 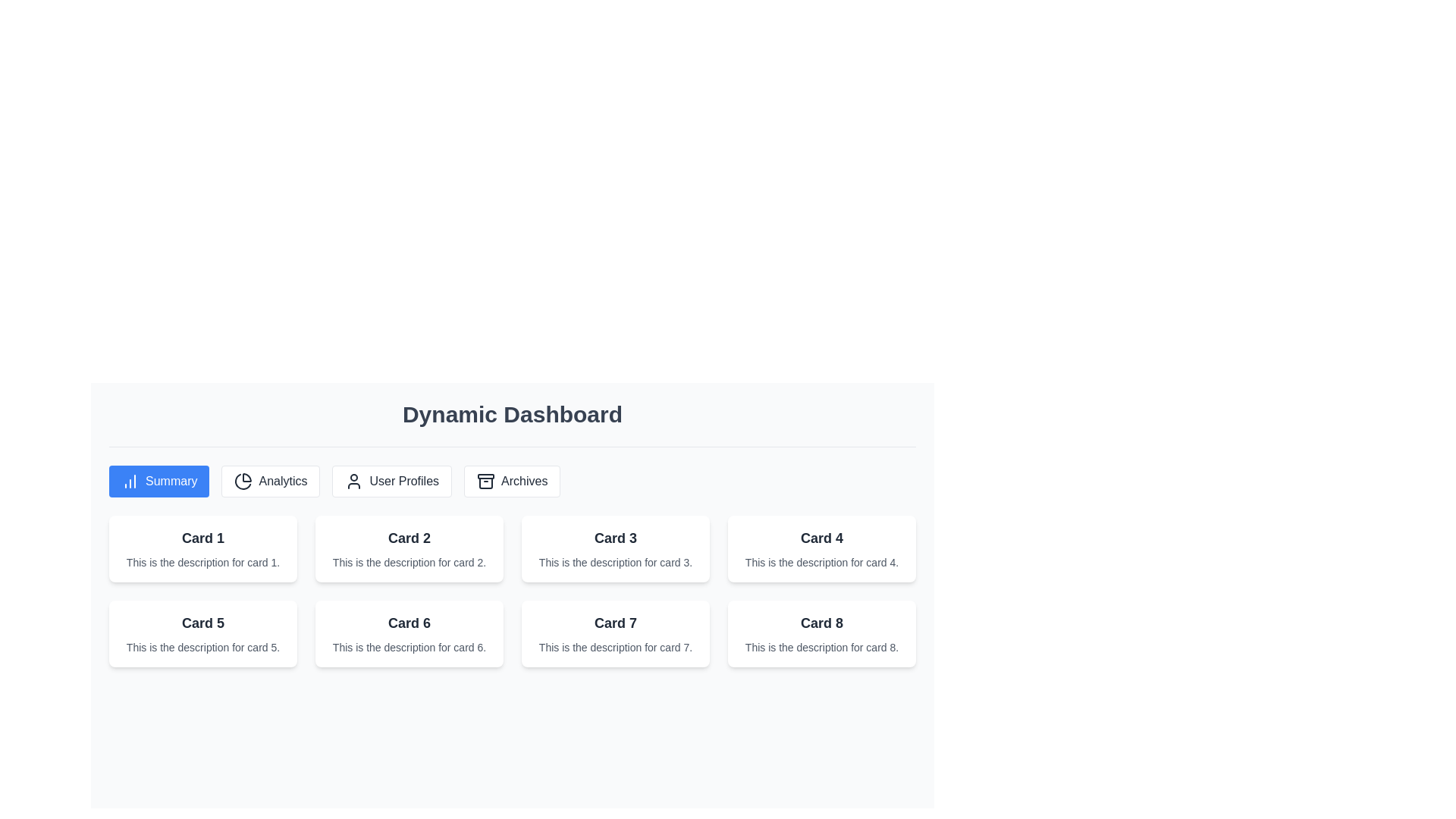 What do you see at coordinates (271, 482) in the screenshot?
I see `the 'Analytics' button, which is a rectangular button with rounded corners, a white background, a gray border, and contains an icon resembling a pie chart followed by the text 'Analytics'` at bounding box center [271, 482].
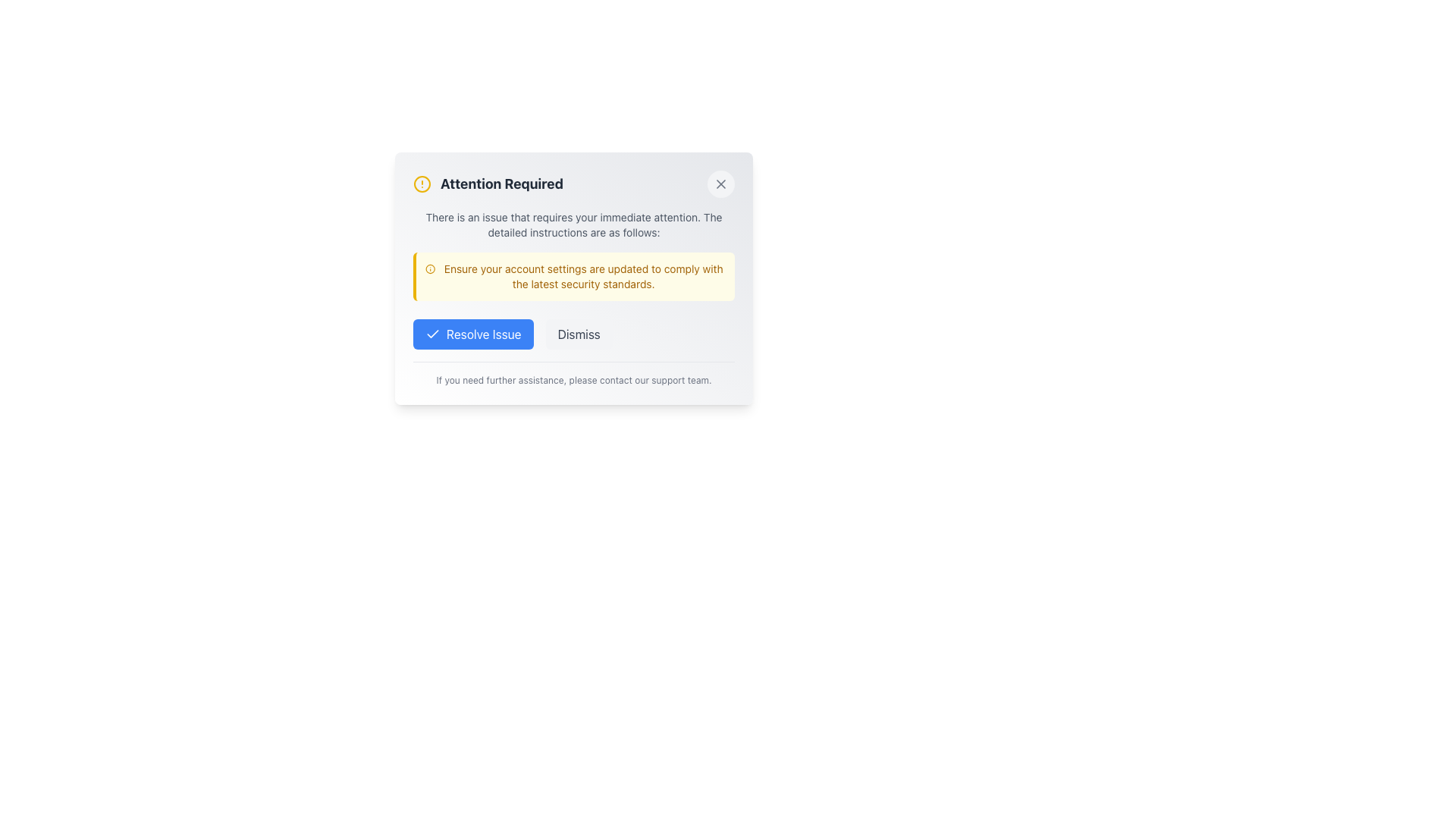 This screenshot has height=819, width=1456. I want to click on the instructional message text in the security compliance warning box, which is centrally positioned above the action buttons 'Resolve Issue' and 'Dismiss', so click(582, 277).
---
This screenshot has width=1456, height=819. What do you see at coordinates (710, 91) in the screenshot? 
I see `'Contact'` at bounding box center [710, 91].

§ **DESCRIPTION OF THE TASK**
Format the listing from the line containing "This screenshot has width=1456, height=819." to the line containing "center [710, 91]." as a JSON list of strings, one string per line, omitting blank lines.

§ **EXERCISE OUTPUT**
[
  "This screenshot has width=1456, height=819. What do you see at coordinates (710, 91) in the screenshot? ",
  "I see `'Contact'` at bounding box center [710, 91]."
]